TO THE MAXIMUM EXTENT PERMITTED BY LAW, NEITHER PARTY IS LIABLE FOR INDIRECT, INCIDENTAL, SPECIAL, CONSEQUENTIAL, EXEMPLARY, OR PUNITIVE DAMAGES, OR FOR LOST PROFITS, REVENUE, GOODWILL, OR DATA, EVEN IF ADVISED OF THE POSSIBILITY. EACH PARTY’S TOTAL AGGREGATE LIABILITY ARISING OUT OF OR RELATED TO THE SERVICES IS LIMITED TO THE FEES YOU PAID TO DGM IN THE 12 MONTHS BEFORE THE EVENT GIVING RISE TO LIABILITY. THESE LIMITATIONS DO NOT APPLY TO (A) YOUR PAYMENT OBLIGATIONS, (B) YOUR INDEMNITY, (C) A PARTY’S WILLFUL MISCONDUCT, OR (D) INFRINGEMENT/MISUSE OF THE OTHER PARTY’S IP OR CONFIDENTIAL INFORMATION, TO THE EXTENT SUCH LIMITATIONS ARE NOT PERMITTED BY LAW.
Some jurisdictions do not allow certain exclusions or caps; in those places, the limitations apply to the maximum extent permitted.
Except for (i) individual claims in small-claims court and (ii) applications for temporary or permanent injunctive relief to protect Intellectual Property or Confidential Information, any dispute arising out of or relating to these Terms or the Services will be resolved by binding individual arbitration administered by the AAA under its Consumer Arbitration Rules, as modified by this Section. The FAA governs this Section. Hearings occur in Indiana or by videoconference at the claimant’s election. No class, collective, consolidated, private-attorney-general, or representative actions or arbitrations are permitted. The arbitrator may award relief only to the extent necessary to resolve the claimant’s individual claims.
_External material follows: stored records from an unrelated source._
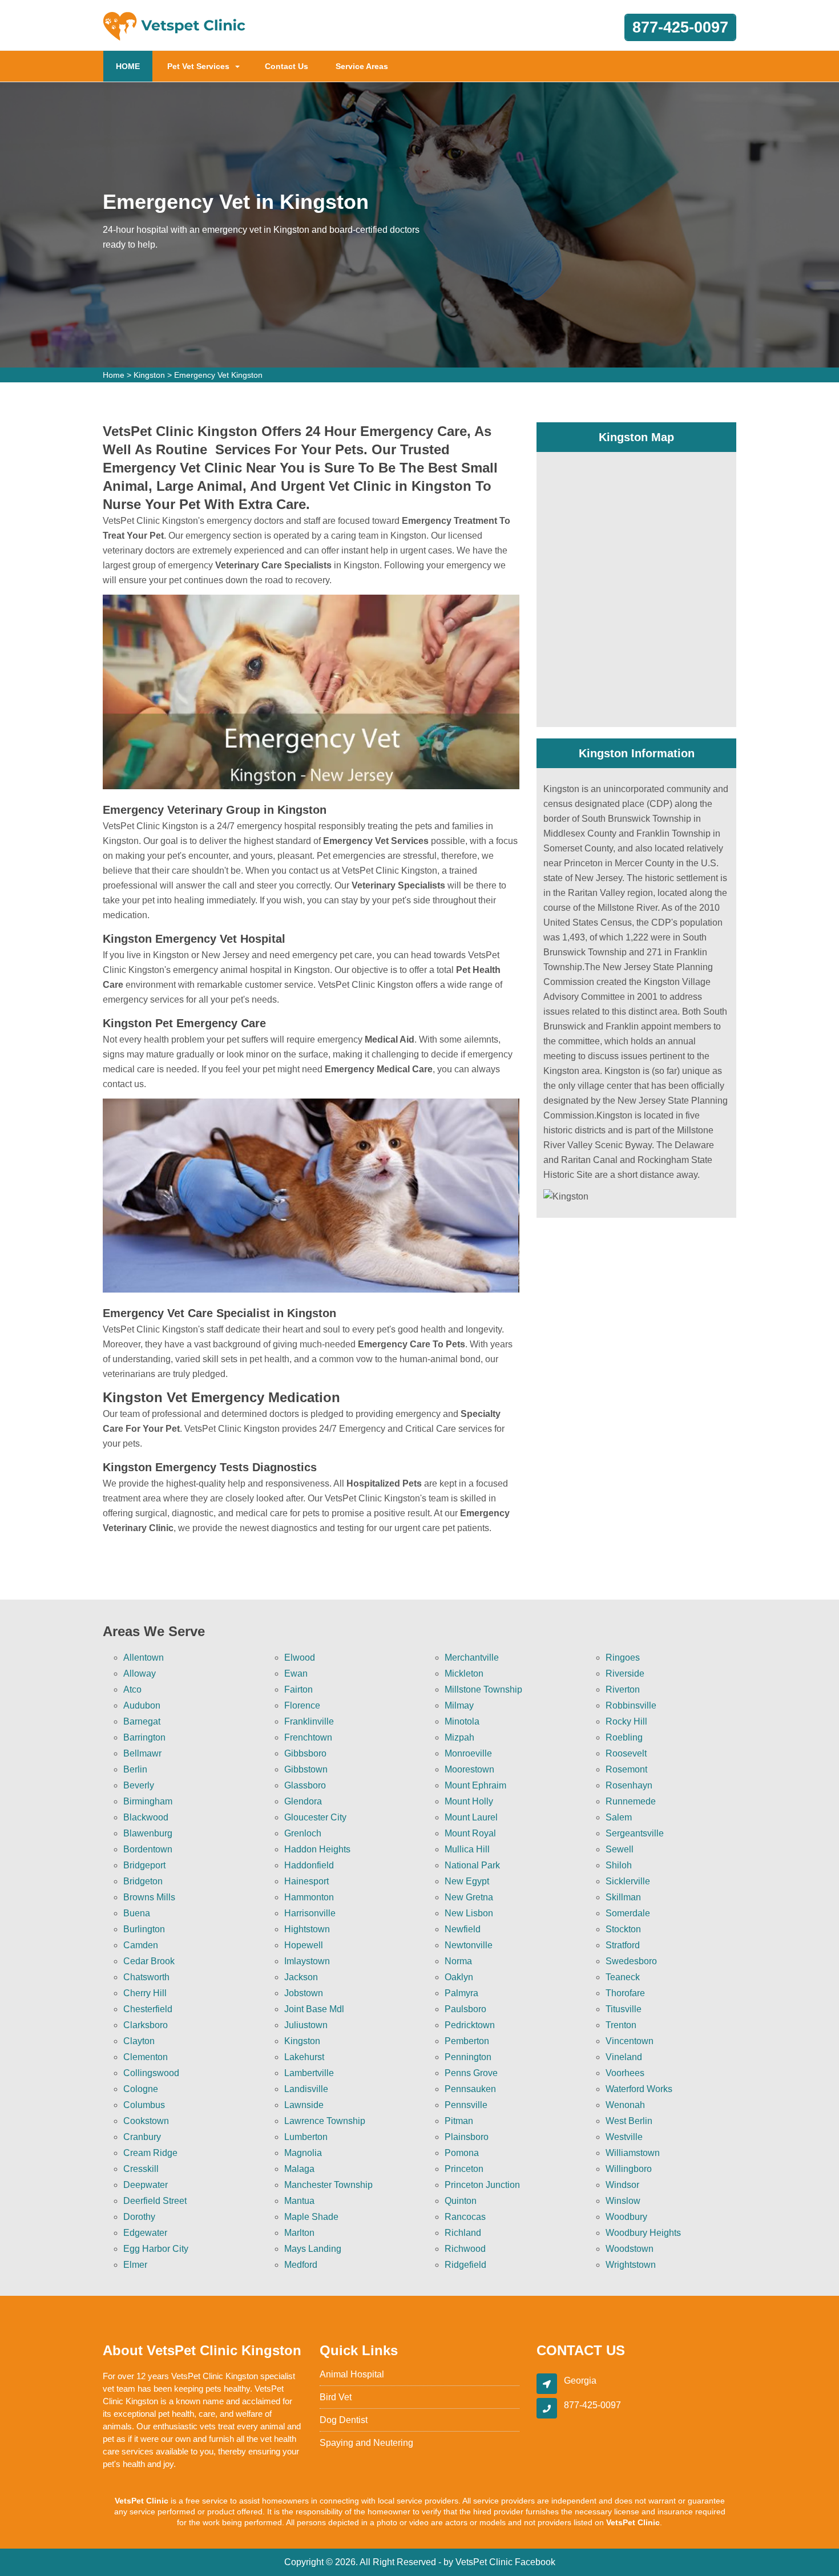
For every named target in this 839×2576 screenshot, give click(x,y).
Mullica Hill (467, 1849)
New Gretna (469, 1897)
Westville (624, 2137)
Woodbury (626, 2217)
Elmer (135, 2265)
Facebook (535, 2562)
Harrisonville (310, 1913)
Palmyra (461, 1993)
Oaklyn (459, 1977)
Delegation. The arbitrator—not any court—decides disputes about the interpretation, applicability, enforceability, or formation of this Section, except a court decides enforceability of the class/representative waiver and the Mass-Filing Protocol.
Fees. AAA filing/arbitrator fees are allocated per the Consumer Rules; however, we will pay the consumer’s share of AAA filing fees exceeding USD $200 for non-frivolous claims. Each party bears its own attorneys’ fees unless the arbitrator awards fees under applicable law.
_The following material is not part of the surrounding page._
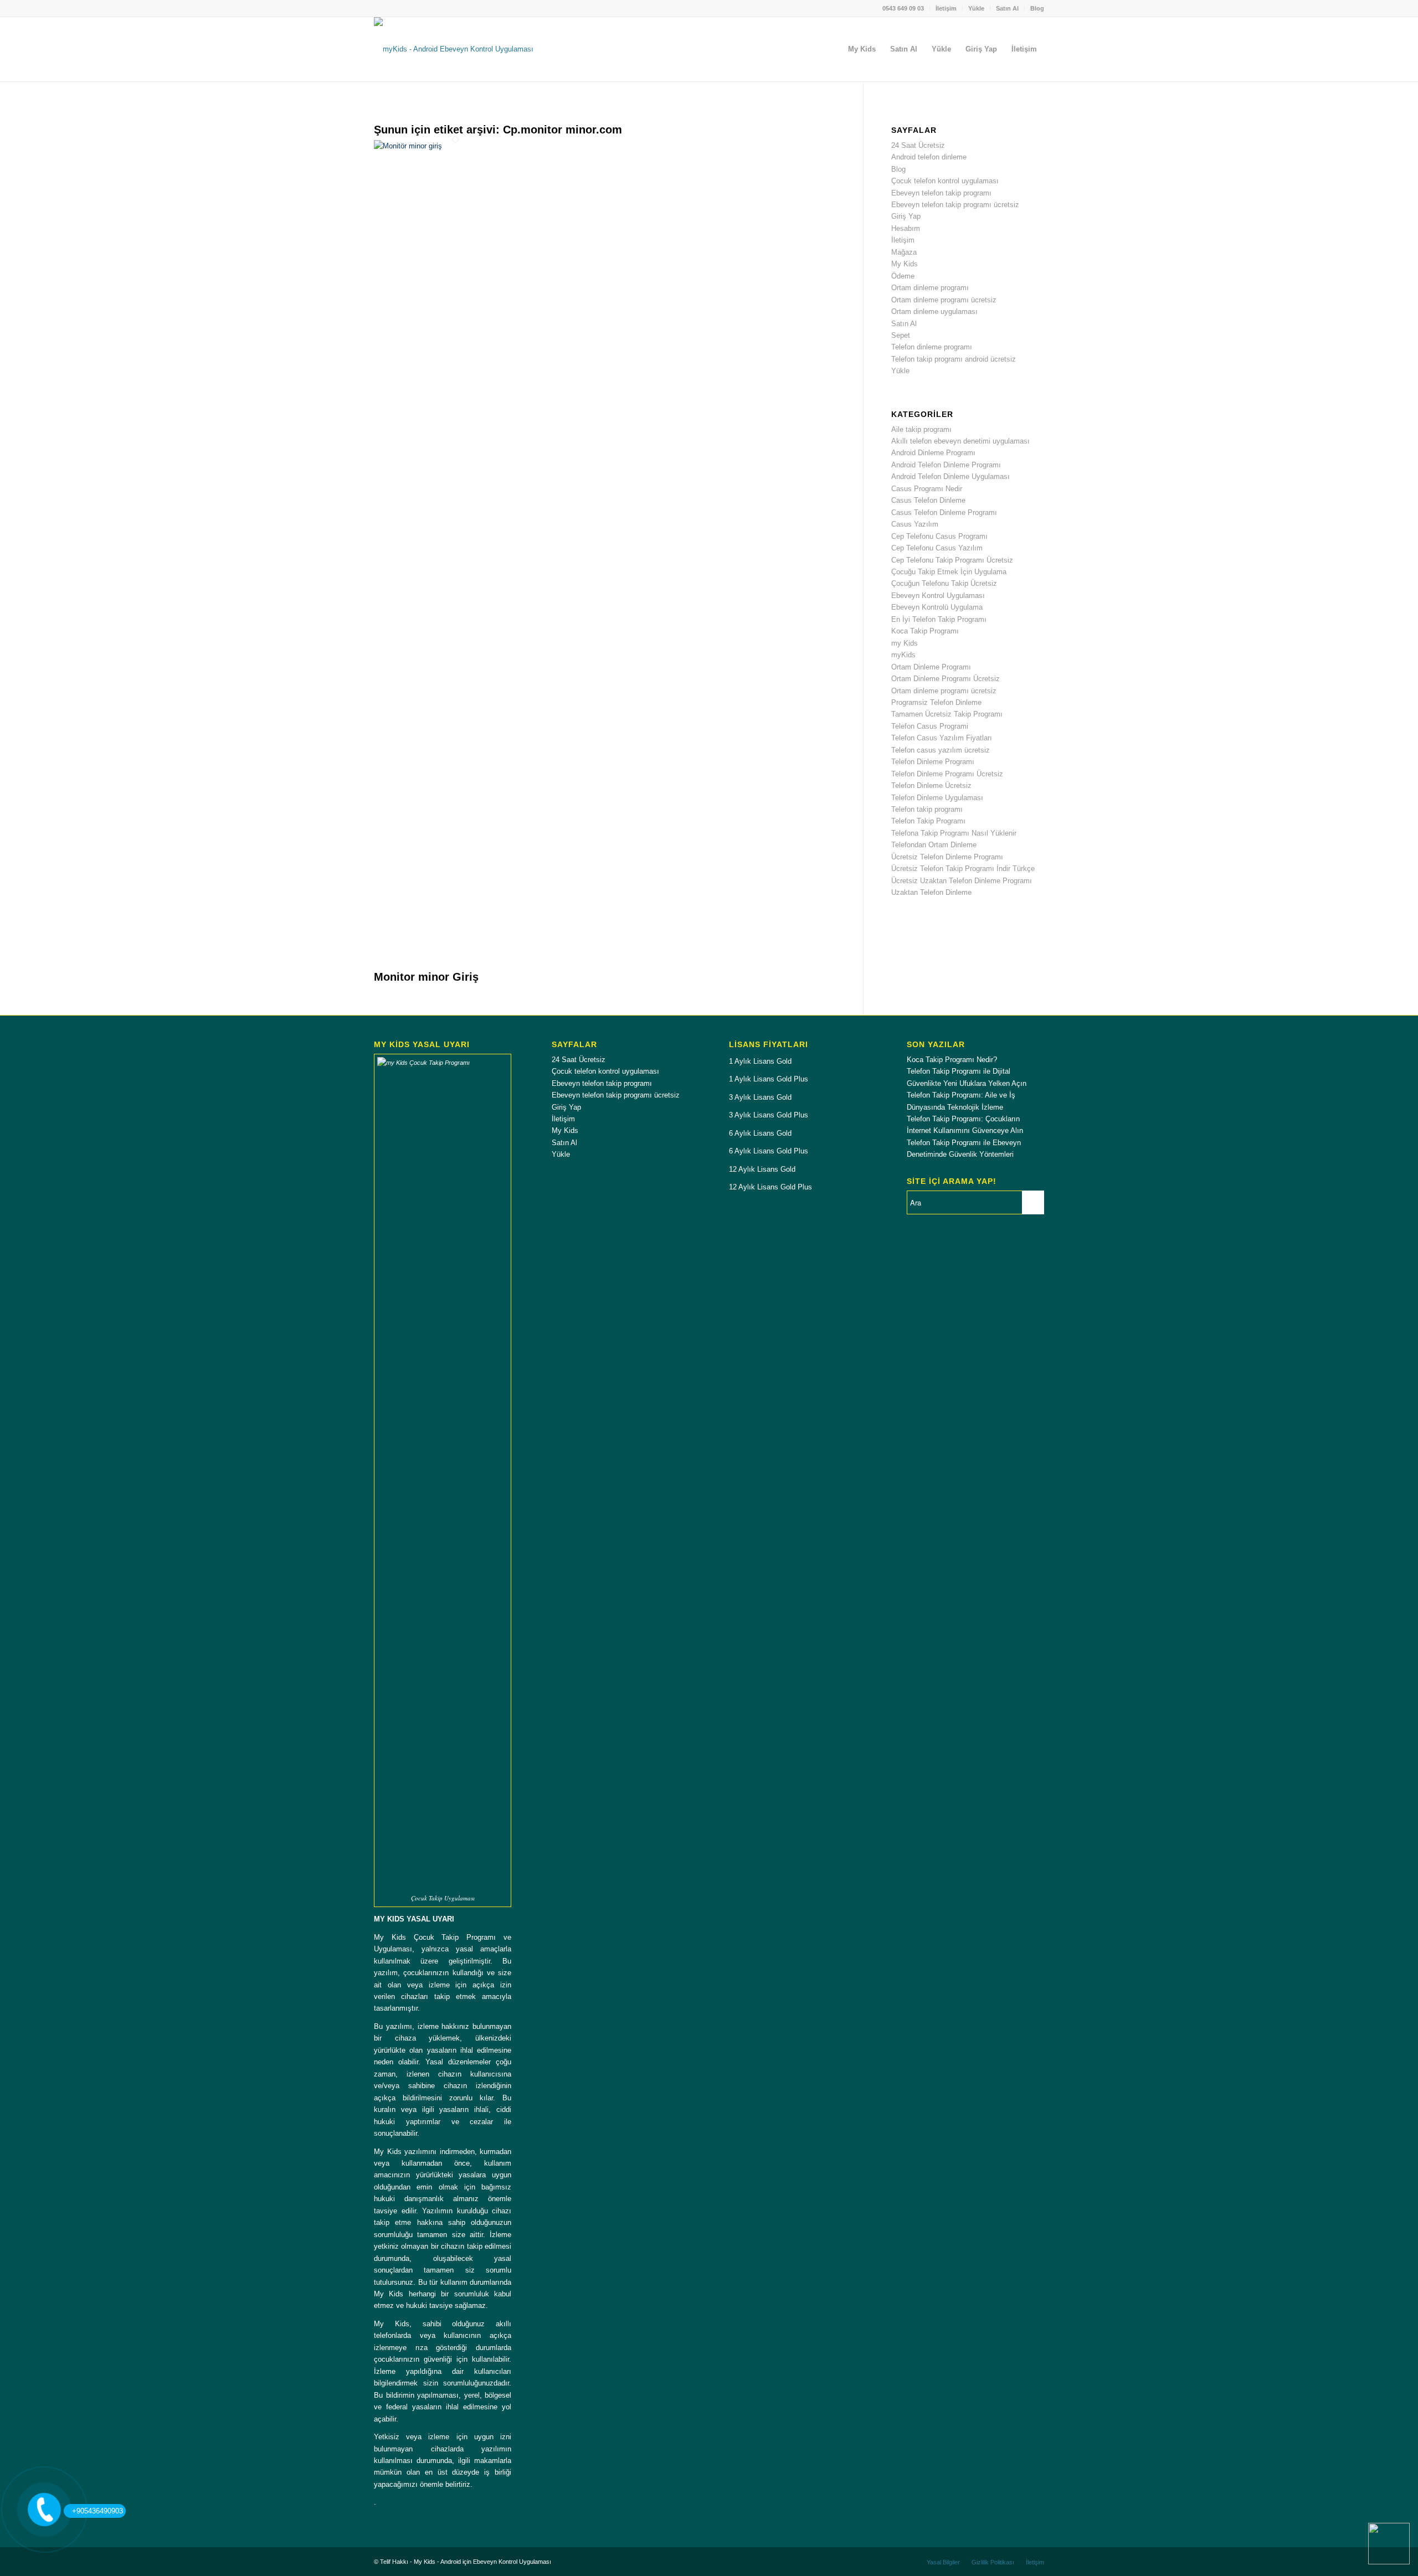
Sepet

A “Mass Filing” occurs when 25 or more similar arbitration demands (same/ coordinated counsel; substantially similar facts/legal theories) are filed within any 90-day period. The parties will select 10 bellwethers (5 each) to proceed first; all other demands are stayed, and AAA shall defer all filing/case fees for stayed matters. Within 30 days after the tenth award, the parties will mediate the remaining claims. If claims remain, they proceed in batches of up to 50, with fees for non-active batches deferred until activation. The arbitrator(s) may reallocate administrative and arbitrator fees to deter abusive or duplicative filings. Any AAA mass-arbitration fee schedule applies only if required by law. If AAA declines to administer under this Protocol, the parties will select another forum with materially similar procedures; failing agreement, stayed claims shall be filed exclusively in the state or federal courts in Indiana.
You may opt out of arbitration and the class-action waiver by emailing legal@dividendgrowthmachine.com within 30 days of first accepting these Terms. Include your name, account email, and a clear statement of your opt-out. If you opt out, or if arbitration is unenforceable, exclusive jurisdiction and venue lie in the state or federal courts in Indiana, and both parties waive a jury trial.
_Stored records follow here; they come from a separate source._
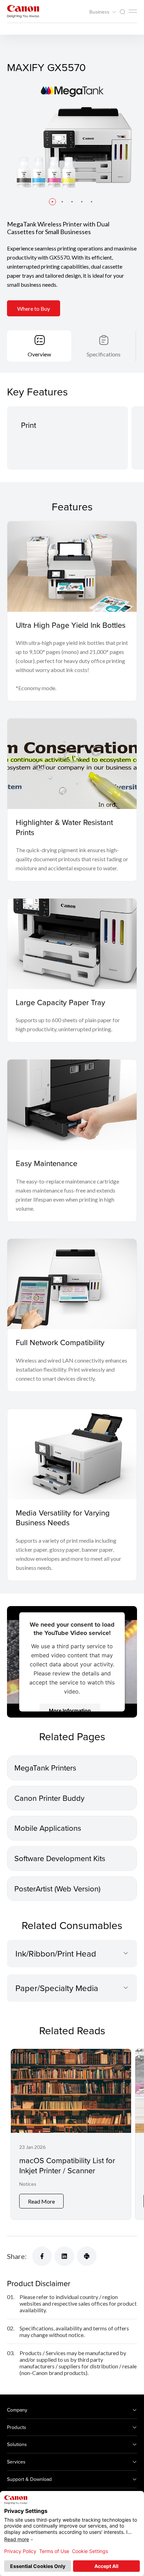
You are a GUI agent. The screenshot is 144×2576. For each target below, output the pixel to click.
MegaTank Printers (45, 1767)
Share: (17, 2256)
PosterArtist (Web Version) (57, 1888)
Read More (41, 2201)
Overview (39, 354)
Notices (27, 2184)
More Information (70, 1710)
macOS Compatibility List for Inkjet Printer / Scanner (67, 2165)
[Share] (42, 2256)
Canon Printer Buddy (49, 1797)
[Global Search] (122, 12)
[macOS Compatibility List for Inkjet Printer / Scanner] (71, 2134)
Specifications (104, 354)
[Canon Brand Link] (23, 11)
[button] (52, 201)
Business (99, 12)
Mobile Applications (47, 1827)
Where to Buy (33, 308)
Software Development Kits (59, 1858)
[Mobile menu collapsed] (133, 11)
See §1. Material changes (including price changes) are provided in advance and take effect at your next renewal (subscriptions) or 30 days after notice (others). If you do not agree, cancel before the effective date.
Service & Price Changes. We may modify or discontinue features at any time. Prices may change with advance notice; posting updated pricing in the billing portal or within the Services constitutes notice.
By clicking “I Agree,” you accept these Terms electronically. We maintain versioned acceptance records including the presented text or a cryptographic hash (version ID), timestamps for display and acceptance, IP address, and user agent. For material changes, we may require re-acceptance at next sign-in. Notices may be sent to your account email or shown in-product.